-- Exercise goal --
Within the data that follows, set down exactly the lines from the one containing "Viewport: 1200px width, 675px height." through the one containing "The height and width of the screenshot is (1024, 812).", both ends included.

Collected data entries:
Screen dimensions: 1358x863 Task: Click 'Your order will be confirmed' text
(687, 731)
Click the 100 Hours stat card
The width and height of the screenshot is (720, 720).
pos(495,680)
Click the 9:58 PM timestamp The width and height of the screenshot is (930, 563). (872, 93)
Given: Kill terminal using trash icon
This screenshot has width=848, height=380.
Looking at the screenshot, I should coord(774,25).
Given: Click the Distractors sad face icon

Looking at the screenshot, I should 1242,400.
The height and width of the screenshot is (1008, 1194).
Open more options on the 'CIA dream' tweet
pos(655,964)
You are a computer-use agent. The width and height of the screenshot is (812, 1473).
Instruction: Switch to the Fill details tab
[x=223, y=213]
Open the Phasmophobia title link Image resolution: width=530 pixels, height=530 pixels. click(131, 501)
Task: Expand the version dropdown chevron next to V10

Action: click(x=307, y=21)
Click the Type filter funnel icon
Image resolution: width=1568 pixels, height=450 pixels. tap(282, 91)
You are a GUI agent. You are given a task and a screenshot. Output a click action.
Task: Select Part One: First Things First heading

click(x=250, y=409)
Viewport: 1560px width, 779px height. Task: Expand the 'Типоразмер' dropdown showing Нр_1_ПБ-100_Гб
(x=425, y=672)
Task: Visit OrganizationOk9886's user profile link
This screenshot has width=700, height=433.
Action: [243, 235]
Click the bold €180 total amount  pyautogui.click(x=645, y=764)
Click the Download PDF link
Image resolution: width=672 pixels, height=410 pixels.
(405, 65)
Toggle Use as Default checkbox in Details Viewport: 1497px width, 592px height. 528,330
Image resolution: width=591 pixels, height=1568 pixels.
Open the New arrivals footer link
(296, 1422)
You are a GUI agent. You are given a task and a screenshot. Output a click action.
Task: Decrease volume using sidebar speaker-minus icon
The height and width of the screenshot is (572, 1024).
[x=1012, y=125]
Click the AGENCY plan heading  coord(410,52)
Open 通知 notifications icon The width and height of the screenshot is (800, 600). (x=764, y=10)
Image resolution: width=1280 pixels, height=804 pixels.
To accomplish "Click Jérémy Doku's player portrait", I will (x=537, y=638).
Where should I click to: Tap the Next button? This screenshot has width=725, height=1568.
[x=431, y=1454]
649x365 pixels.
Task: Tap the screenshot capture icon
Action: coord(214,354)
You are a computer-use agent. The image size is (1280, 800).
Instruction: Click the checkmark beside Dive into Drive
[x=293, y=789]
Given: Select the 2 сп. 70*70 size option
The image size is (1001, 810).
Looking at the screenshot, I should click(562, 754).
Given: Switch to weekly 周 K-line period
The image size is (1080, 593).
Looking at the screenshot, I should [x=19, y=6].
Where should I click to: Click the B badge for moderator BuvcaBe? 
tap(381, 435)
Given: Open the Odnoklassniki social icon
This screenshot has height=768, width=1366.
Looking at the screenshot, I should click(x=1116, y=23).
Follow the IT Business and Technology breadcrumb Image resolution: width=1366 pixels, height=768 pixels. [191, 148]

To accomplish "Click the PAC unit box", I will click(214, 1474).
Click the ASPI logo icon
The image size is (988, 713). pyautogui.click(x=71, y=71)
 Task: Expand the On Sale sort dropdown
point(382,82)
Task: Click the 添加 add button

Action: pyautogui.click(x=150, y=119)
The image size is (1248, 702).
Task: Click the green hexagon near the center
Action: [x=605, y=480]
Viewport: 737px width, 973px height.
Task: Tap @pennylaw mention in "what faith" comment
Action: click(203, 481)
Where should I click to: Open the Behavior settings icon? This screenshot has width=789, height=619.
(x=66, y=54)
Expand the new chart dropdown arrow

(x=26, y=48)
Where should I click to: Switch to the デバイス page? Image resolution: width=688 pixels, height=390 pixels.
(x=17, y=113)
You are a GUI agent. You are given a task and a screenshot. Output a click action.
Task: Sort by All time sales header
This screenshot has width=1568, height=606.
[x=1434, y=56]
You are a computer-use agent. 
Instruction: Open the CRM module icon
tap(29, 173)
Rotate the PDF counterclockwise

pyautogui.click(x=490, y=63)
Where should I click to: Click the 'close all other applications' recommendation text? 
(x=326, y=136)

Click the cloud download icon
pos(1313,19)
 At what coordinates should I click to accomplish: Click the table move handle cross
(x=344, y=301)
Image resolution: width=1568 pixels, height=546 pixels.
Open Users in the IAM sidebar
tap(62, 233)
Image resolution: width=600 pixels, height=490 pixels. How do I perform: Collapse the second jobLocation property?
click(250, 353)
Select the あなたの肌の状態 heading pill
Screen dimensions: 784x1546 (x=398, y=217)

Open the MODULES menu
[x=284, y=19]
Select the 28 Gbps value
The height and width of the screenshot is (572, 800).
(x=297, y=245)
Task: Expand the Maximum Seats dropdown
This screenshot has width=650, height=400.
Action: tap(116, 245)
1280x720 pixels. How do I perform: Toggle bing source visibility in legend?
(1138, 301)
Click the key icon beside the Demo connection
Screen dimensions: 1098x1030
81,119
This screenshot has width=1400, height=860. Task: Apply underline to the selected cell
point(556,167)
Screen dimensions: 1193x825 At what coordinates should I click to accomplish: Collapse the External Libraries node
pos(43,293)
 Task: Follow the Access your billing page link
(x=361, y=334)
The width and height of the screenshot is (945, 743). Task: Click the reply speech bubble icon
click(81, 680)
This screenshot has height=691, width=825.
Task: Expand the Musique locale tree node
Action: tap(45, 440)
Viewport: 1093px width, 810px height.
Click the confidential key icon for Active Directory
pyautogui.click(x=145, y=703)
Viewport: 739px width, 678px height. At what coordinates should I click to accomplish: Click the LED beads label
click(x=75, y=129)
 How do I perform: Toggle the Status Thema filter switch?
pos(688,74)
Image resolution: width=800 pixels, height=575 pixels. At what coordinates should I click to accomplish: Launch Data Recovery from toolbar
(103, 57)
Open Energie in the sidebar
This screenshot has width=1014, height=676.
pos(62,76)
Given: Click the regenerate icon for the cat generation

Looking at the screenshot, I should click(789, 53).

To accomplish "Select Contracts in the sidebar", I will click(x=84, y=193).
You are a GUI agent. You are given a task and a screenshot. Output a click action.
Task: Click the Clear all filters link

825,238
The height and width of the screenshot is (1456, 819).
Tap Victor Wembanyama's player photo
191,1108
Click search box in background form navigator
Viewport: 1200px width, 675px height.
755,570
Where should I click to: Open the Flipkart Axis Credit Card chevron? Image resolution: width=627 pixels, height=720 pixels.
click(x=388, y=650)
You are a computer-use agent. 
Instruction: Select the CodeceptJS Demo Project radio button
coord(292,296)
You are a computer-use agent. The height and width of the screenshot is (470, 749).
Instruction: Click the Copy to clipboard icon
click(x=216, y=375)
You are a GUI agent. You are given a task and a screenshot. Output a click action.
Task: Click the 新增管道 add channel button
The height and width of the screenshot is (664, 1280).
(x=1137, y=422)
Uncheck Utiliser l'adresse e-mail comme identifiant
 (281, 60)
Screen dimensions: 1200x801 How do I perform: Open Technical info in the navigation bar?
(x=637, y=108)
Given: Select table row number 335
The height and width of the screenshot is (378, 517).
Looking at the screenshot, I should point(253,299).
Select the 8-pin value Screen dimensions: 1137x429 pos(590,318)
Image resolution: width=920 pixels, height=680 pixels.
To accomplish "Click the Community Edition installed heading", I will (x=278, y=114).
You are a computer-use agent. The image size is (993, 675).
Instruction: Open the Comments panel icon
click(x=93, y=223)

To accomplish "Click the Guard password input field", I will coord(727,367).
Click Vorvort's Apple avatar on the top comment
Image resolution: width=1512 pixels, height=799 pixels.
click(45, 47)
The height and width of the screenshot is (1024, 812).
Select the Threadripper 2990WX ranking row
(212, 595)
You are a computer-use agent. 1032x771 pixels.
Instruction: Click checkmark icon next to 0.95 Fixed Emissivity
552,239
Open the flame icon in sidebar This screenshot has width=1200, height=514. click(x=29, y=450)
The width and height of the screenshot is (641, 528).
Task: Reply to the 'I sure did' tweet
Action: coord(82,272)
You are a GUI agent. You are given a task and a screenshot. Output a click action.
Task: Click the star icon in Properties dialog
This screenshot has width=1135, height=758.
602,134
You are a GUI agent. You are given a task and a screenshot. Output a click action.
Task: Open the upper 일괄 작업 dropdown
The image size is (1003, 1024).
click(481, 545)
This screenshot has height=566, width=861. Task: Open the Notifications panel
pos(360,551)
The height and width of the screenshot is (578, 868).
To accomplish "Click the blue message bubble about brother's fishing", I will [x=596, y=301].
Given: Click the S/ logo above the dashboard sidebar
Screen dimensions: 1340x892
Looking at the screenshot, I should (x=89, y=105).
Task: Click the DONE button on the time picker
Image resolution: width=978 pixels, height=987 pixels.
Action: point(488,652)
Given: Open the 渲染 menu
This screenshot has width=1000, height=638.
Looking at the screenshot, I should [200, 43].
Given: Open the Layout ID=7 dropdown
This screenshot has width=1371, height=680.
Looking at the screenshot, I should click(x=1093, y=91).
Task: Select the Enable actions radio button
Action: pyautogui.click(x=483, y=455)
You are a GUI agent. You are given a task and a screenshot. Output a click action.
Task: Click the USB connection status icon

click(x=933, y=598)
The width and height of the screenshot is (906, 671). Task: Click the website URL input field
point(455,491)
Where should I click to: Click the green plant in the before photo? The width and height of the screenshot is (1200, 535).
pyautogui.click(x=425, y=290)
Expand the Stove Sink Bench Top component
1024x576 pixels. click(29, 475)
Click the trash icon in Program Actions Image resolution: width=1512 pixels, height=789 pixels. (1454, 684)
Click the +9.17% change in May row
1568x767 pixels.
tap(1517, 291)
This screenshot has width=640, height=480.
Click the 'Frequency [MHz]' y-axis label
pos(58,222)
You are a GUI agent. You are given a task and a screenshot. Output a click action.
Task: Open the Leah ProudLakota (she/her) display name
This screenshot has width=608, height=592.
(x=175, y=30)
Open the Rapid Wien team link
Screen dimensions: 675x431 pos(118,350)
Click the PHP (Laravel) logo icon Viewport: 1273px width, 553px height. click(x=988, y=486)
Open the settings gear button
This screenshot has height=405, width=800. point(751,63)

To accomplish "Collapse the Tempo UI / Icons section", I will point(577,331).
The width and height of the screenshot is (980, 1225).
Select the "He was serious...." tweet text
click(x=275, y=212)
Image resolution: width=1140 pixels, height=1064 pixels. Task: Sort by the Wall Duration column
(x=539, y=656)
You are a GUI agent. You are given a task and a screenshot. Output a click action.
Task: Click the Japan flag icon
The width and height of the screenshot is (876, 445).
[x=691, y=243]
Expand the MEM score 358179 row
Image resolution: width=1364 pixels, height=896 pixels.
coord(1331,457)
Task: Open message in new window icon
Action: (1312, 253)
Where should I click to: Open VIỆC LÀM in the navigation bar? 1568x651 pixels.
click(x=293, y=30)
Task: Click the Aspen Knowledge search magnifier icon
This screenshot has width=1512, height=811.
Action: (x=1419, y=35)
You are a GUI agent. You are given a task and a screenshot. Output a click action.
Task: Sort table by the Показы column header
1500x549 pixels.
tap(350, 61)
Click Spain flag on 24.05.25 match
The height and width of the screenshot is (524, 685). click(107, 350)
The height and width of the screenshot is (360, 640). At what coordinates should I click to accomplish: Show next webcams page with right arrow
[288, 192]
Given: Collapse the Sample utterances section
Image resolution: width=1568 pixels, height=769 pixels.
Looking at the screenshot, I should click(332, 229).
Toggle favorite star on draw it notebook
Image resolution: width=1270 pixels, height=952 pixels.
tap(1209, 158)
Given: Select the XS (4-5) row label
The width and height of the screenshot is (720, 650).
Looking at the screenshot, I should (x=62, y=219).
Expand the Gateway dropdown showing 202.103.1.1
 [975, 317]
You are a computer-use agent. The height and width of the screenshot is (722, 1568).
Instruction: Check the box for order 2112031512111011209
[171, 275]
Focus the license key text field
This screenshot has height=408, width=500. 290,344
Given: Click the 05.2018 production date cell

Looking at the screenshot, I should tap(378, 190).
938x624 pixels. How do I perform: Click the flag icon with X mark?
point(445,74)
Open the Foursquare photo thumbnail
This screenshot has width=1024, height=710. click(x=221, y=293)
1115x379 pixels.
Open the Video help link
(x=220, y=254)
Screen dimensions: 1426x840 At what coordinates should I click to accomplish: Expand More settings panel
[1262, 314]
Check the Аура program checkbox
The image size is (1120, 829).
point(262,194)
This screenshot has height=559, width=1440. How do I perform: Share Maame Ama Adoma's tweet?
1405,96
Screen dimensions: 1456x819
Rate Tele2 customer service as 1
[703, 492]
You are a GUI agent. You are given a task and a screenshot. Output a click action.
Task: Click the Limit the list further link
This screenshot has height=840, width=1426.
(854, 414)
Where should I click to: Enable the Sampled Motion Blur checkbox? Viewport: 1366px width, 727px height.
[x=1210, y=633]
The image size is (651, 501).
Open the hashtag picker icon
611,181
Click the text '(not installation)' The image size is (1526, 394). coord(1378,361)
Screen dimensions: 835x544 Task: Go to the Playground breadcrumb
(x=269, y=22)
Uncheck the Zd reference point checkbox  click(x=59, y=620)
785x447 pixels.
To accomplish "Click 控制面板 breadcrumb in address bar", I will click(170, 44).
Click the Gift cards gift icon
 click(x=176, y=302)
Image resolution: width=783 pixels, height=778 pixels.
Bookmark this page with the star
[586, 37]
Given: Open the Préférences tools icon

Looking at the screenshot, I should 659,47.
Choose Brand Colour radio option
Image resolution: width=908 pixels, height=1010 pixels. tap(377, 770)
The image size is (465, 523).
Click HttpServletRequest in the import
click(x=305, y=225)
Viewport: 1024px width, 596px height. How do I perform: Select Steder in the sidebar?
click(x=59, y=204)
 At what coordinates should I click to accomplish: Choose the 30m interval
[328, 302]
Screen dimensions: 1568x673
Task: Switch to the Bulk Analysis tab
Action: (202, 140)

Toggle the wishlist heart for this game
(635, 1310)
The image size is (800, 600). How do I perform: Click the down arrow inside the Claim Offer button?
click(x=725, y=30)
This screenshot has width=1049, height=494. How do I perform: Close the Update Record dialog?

-- Result --
Viewport: 1200px width, 675px height.
755,570
Where should I click to: Open the Flipkart Axis Credit Card chevron? Image resolution: width=627 pixels, height=720 pixels.
click(x=388, y=650)
You are a computer-use agent. 
Instruction: Select the CodeceptJS Demo Project radio button
coord(292,296)
You are a computer-use agent. The height and width of the screenshot is (470, 749).
Instruction: Click the Copy to clipboard icon
click(x=216, y=375)
You are a GUI agent. You are given a task and a screenshot. Output a click action.
Task: Click the 新增管道 add channel button
The height and width of the screenshot is (664, 1280).
(x=1137, y=422)
Uncheck Utiliser l'adresse e-mail comme identifiant
 (281, 60)
Screen dimensions: 1200x801 How do I perform: Open Technical info in the navigation bar?
(x=637, y=108)
Given: Select table row number 335
The height and width of the screenshot is (378, 517).
Looking at the screenshot, I should point(253,299).
Select the 8-pin value Screen dimensions: 1137x429 pos(590,318)
Image resolution: width=920 pixels, height=680 pixels.
To accomplish "Click the Community Edition installed heading", I will (x=278, y=114).
You are a computer-use agent. The image size is (993, 675).
Instruction: Open the Comments panel icon
click(x=93, y=223)

To accomplish "Click the Guard password input field", I will coord(727,367).
Click Vorvort's Apple avatar on the top comment
Image resolution: width=1512 pixels, height=799 pixels.
click(45, 47)
The height and width of the screenshot is (1024, 812).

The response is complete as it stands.